The remoteness of these islands, the small size of the military forces, and the practically non-existent potential for collateral damage due to absence of large civilian populations also mean that the use of low-yield nuclear weapons, against both land facilities and naval forces at sea, is far easier to contemplate than in any conflict in Europe or Asia. The remoteness of this theater of operations also means nuclear strikes would have a lower risk of strategic escalation, as long as all the nuclear adversaries refrained from targeting enemy mainland.
At the outset, however, the dominant weapon systems would be intermediate-range ballistic and cruise missiles, launched from land-based launchers as well as aerial and naval platforms.
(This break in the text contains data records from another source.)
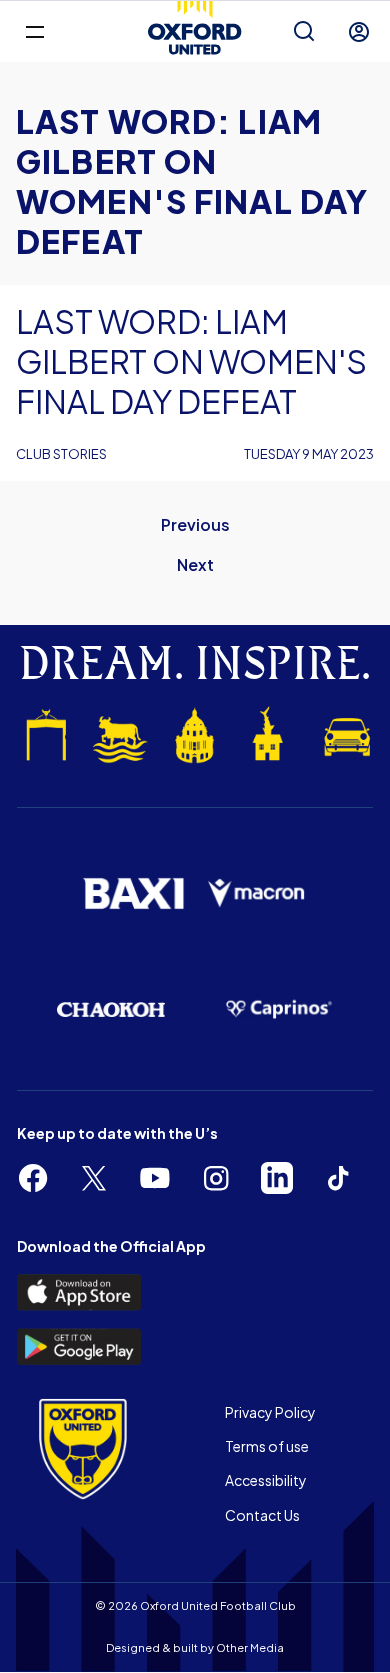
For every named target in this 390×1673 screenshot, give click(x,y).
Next (195, 564)
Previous (195, 524)
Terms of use (267, 1446)
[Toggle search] (304, 32)
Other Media (250, 1647)
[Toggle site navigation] (34, 30)
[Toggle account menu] (359, 32)
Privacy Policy (270, 1412)
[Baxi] (133, 893)
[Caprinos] (279, 1009)
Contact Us (262, 1515)
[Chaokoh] (111, 1009)
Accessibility (266, 1480)
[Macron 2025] (257, 893)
The US withdrawal from the Intermediate Nuclear Forces Treaty means the US Army will have a large number of ground-launched missiles with ranges exceeding 500km in service, such as the Precision Strike Missile. The US Marine Corps is planning to organize Littoral Regiments whose armament will include Naval Strike Missiles on unmanned truck-based launchers, and which are intended for such island campaigns in the South China Sea but also elsewhere. Moreover, US Navy and US Air Force plan to introduce hypersonic missiles into their arsenals by the end of the decade as well. The current US procurement plans mean that by 2030 the United States could expect to concentrate overwhelming intermediate-range missile firepower in any given single theater of operations, be it the Persian Gulf, the Pacific Rim, or the Arctic.
At the same time the United States will have to solve the problem of disunity within its own camp. United States covetous eye has been cast not only on those areas of the Arctic within Russia’s continental shelf, but also Canada’s Northwest Passage and even Denmark’s Greenland. The US intent to procure a small fleet of icebreakers is intended to enable “Freedom of Navigation Operations” in what Canada views its territorial waters, and Donald Trump actually may have revealed a state secret when he spoke of the United States buying Greenland from Denmark and setting up a Trump Tower there. With the COVID-19 revealing America’s weakness for all the world to sea and the Europeans discovering an urgent need for unity and cooperation, United States might yet discover a unified European Union to be a formidable opponent when it comes to protecting its own interests.
The United State is slowly but steadily losing the geo-economic race in the Arctic with Russia and China. In the situation when there is no chance to push forward own successful projects, Washington has opted the strategy of undermining efforts of other states. The fast development of Russia’s Northern Sea Route is the source of the especial concern of the US strategists. Therefore, the US diplomatic activity and the so-called “freedom of navigation operations” are now mostly focused on undermining and limiting the freedom of navigation in the way that would allow to contain the Chinese-Russian cooperation in the region. If Washington cannot catch-up Moscow and Beijing in the field, it will do all what it can to at least slow down the progress of their joint projects.